Furthermore, the Syrian Resettlement Programme which, according to the government, has resettled over 19,000 refugees since 2015, ended in March.

Thus, safe and legal options for migration have shrunk and the water has become the only hope for many migrants. These numbers seem less striking when contextualised.

The number of migrants who have crossed the channel so far this year is less than 1% of the total number of immigrants who entered the UK last year. The number this year is also small relative to the typical numbers that claim asylum: last year it was 36,000, and relative to the numbers in other European countries.

No longer sounds like a crisis, does it?

Priti Patel’s speech on October 4th, in which she spoke of the UK’s immigration process as “a broken system” has caused alarm, especially amongst third sector organisations.

She spoke of creating a “new system that is firm and fair”, by which she meant that it would be more effective at blocking illegal routes and deporting those who have not been granted asylum seeker status. Arguably, the system is broken but not in the way Patel claims.

The Joint Council for the Welfare of Immigrants has explained that the only two routes for entering the UK legally, family reunification and the Syrian Resettlement Programme, are extremely limited.

Since people cannot claim asylum while they are outside the country they are forced to enter illegally. Moreover, the UN Refugee Convention states that as long as people are fleeing persecution, they cannot be penalised for illegal entry into the UK.

This suggests that the focus should be less on repelling migrants who enter the UK via the Channel, and more on creating safer routes. Another systemic issue is the slowness of the asylum process which is supposed to take 6 months but, according to the Home Office, takes longer in 60% of cases.

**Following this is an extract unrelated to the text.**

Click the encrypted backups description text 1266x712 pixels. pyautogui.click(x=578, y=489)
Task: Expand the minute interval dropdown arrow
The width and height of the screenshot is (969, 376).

Some argue, as Patel has, that the backlog is due to excessive numbers of migrants, including many who do not really need asylum. As we have seen above however, numbers are not really the issue.

According to a blistering House of Commons report on the state of immigration enforcement, the inadequacy of the Home Office is the real problem. It found that the department does not collect reliable data and therefore does not make decisions based on evidence.

Moreover, the slow processing of claims is seemingly due to inefficiencies in the department itself rather than any external ‘migrant crisis’. Instead of improving its processes, the Home Office is resorting to deportations to reduce the pressure, clearly an unsustainable solution.

The term “migrant crisis” is a problematic one since ‘crisis’ is not a neutral, descriptive term but rather a value judgement which creates a sense of fear if it is not scrutinised.

Just as the Home Office has been getting away with functioning on assumptions rather than facts, the rhetoric surrounding immigration lends itself to the amplification of divisive emotions rather than the truth. If we get our facts right, we will be better equipped to hold our government to account about theirs.